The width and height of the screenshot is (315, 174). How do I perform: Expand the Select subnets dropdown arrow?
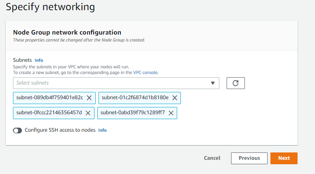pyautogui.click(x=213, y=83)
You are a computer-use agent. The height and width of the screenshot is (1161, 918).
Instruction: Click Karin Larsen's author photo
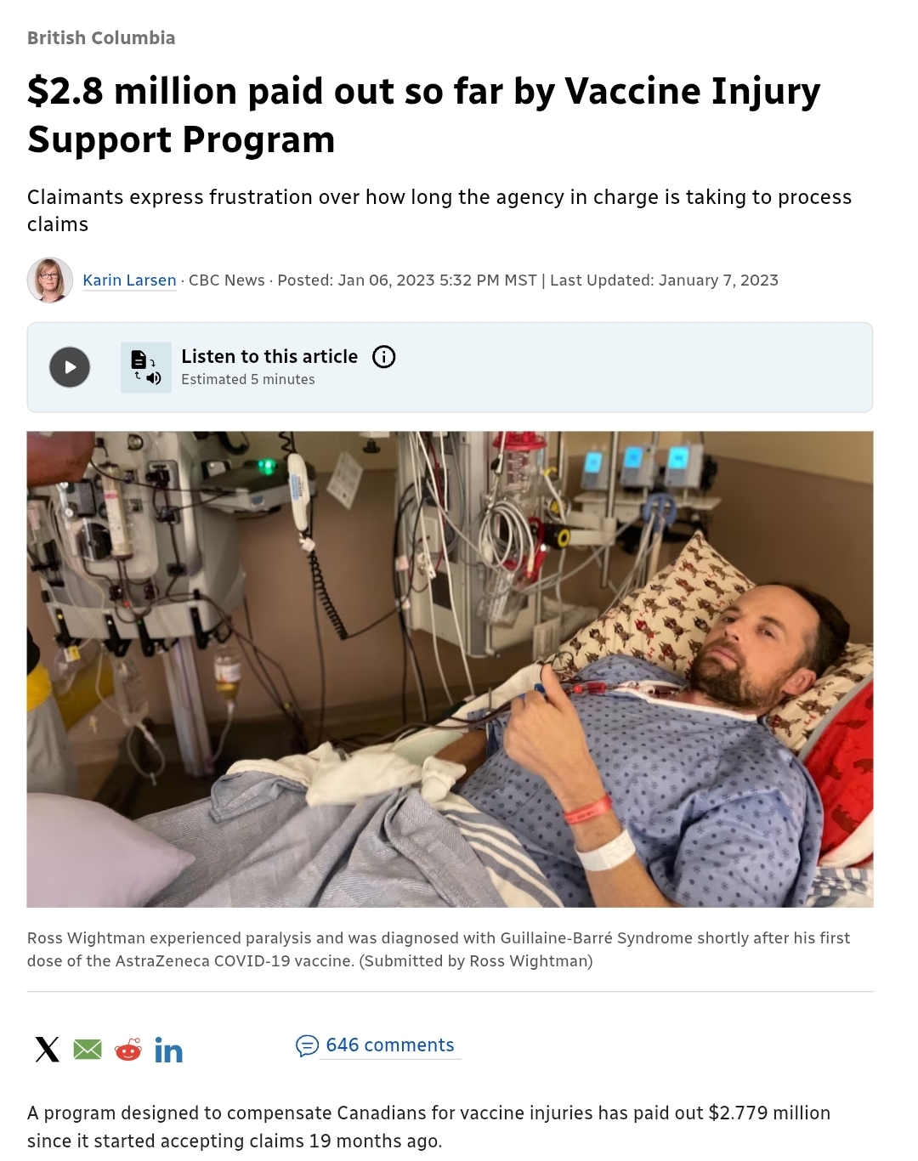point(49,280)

□ □ □

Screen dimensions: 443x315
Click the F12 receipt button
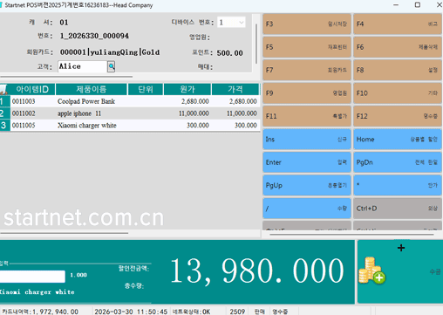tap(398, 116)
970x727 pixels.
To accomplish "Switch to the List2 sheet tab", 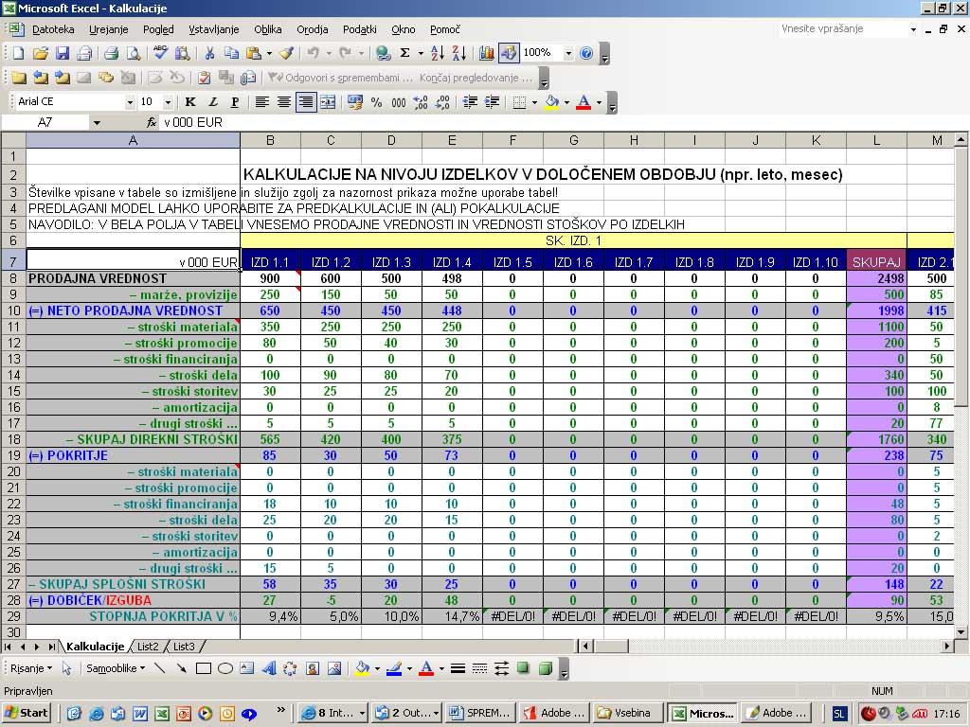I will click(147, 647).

□ □ □

#### Requirement
From the records above, copy only the lines running from the line containing "The width and" to the line containing "You are a computer-use", both ends included. Leave the pictures out.

#### Solution to this problem
The width and height of the screenshot is (315, 174). How do I perform: Expand the Select subnets dropdown arrow?
pyautogui.click(x=213, y=83)
You are a computer-use agent. The height and width of the screenshot is (1161, 918).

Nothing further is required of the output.